▶ _Instructions for the task_
Word for word, set down the entries that follow.

[Data excerpts]
━━━
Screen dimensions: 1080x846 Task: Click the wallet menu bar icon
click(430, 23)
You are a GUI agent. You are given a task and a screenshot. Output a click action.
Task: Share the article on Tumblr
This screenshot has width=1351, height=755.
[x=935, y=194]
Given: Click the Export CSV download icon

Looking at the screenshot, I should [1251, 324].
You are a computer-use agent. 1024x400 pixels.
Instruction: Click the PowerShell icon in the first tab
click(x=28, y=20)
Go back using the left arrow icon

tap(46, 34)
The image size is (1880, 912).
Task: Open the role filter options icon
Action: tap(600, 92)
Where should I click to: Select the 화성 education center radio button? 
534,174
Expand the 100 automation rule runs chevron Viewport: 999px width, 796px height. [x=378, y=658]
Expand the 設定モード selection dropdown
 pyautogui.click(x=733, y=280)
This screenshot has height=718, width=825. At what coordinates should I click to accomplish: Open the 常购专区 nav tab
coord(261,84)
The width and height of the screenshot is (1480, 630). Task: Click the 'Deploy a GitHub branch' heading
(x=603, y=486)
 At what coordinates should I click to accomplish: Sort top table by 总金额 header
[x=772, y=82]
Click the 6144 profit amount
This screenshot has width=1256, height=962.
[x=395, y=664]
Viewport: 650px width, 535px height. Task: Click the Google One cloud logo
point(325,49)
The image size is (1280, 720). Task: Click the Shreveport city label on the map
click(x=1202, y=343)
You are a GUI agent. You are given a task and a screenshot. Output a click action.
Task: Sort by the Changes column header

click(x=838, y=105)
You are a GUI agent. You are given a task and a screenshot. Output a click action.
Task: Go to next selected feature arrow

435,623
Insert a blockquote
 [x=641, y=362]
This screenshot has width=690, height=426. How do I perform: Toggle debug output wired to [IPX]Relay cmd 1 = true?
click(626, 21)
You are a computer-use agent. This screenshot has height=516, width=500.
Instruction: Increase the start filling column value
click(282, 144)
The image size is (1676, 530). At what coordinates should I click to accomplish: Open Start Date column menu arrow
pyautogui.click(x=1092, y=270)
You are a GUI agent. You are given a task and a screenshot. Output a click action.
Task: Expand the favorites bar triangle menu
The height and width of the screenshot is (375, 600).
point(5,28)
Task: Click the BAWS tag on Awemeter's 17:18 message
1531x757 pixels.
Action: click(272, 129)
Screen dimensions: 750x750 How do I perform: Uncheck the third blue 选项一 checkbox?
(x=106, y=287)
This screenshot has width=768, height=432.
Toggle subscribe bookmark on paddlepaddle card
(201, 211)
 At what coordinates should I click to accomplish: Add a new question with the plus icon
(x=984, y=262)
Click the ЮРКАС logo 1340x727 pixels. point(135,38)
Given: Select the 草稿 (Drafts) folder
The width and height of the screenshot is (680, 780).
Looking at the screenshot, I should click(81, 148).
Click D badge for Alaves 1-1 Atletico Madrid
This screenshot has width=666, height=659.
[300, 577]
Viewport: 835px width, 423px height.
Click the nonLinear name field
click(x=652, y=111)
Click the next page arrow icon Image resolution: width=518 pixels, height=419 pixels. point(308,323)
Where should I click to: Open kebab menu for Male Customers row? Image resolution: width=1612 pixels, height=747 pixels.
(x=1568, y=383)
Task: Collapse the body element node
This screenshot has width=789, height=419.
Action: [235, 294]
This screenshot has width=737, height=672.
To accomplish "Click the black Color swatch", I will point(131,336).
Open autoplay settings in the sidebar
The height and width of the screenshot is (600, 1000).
━━━
▶ _Exercise result_
Screen dimensions: 1080x846 Task: Click the wallet menu bar icon
click(430, 23)
You are a GUI agent. You are given a task and a screenshot. Output a click action.
Task: Share the article on Tumblr
This screenshot has width=1351, height=755.
[x=935, y=194]
Given: Click the Export CSV download icon

Looking at the screenshot, I should [1251, 324].
You are a computer-use agent. 1024x400 pixels.
Instruction: Click the PowerShell icon in the first tab
click(x=28, y=20)
Go back using the left arrow icon

tap(46, 34)
The image size is (1880, 912).
Task: Open the role filter options icon
Action: tap(600, 92)
Where should I click to: Select the 화성 education center radio button? 
534,174
Expand the 100 automation rule runs chevron Viewport: 999px width, 796px height. [x=378, y=658]
Expand the 設定モード selection dropdown
 pyautogui.click(x=733, y=280)
This screenshot has height=718, width=825. At what coordinates should I click to accomplish: Open the 常购专区 nav tab
coord(261,84)
The width and height of the screenshot is (1480, 630). Task: Click the 'Deploy a GitHub branch' heading
(x=603, y=486)
 At what coordinates should I click to accomplish: Sort top table by 总金额 header
[x=772, y=82]
Click the 6144 profit amount
This screenshot has width=1256, height=962.
[x=395, y=664]
Viewport: 650px width, 535px height. Task: Click the Google One cloud logo
point(325,49)
The image size is (1280, 720). Task: Click the Shreveport city label on the map
click(x=1202, y=343)
You are a GUI agent. You are given a task and a screenshot. Output a click action.
Task: Sort by the Changes column header

click(x=838, y=105)
You are a GUI agent. You are given a task and a screenshot. Output a click action.
Task: Go to next selected feature arrow

435,623
Insert a blockquote
 [x=641, y=362]
This screenshot has width=690, height=426. How do I perform: Toggle debug output wired to [IPX]Relay cmd 1 = true?
click(626, 21)
You are a computer-use agent. This screenshot has height=516, width=500.
Instruction: Increase the start filling column value
click(282, 144)
The image size is (1676, 530). At what coordinates should I click to accomplish: Open Start Date column menu arrow
pyautogui.click(x=1092, y=270)
You are a GUI agent. You are given a task and a screenshot. Output a click action.
Task: Expand the favorites bar triangle menu
The height and width of the screenshot is (375, 600).
point(5,28)
Task: Click the BAWS tag on Awemeter's 17:18 message
1531x757 pixels.
Action: click(272, 129)
Screen dimensions: 750x750 How do I perform: Uncheck the third blue 选项一 checkbox?
(x=106, y=287)
This screenshot has width=768, height=432.
Toggle subscribe bookmark on paddlepaddle card
(201, 211)
 At what coordinates should I click to accomplish: Add a new question with the plus icon
(x=984, y=262)
Click the ЮРКАС logo 1340x727 pixels. point(135,38)
Given: Select the 草稿 (Drafts) folder
The width and height of the screenshot is (680, 780).
Looking at the screenshot, I should click(81, 148).
Click D badge for Alaves 1-1 Atletico Madrid
This screenshot has width=666, height=659.
[300, 577]
Viewport: 835px width, 423px height.
Click the nonLinear name field
click(x=652, y=111)
Click the next page arrow icon Image resolution: width=518 pixels, height=419 pixels. point(308,323)
Where should I click to: Open kebab menu for Male Customers row? Image resolution: width=1612 pixels, height=747 pixels.
(x=1568, y=383)
Task: Collapse the body element node
This screenshot has width=789, height=419.
Action: [235, 294]
This screenshot has width=737, height=672.
To accomplish "Click the black Color swatch", I will point(131,336).
Open autoplay settings in the sidebar
The height and width of the screenshot is (600, 1000).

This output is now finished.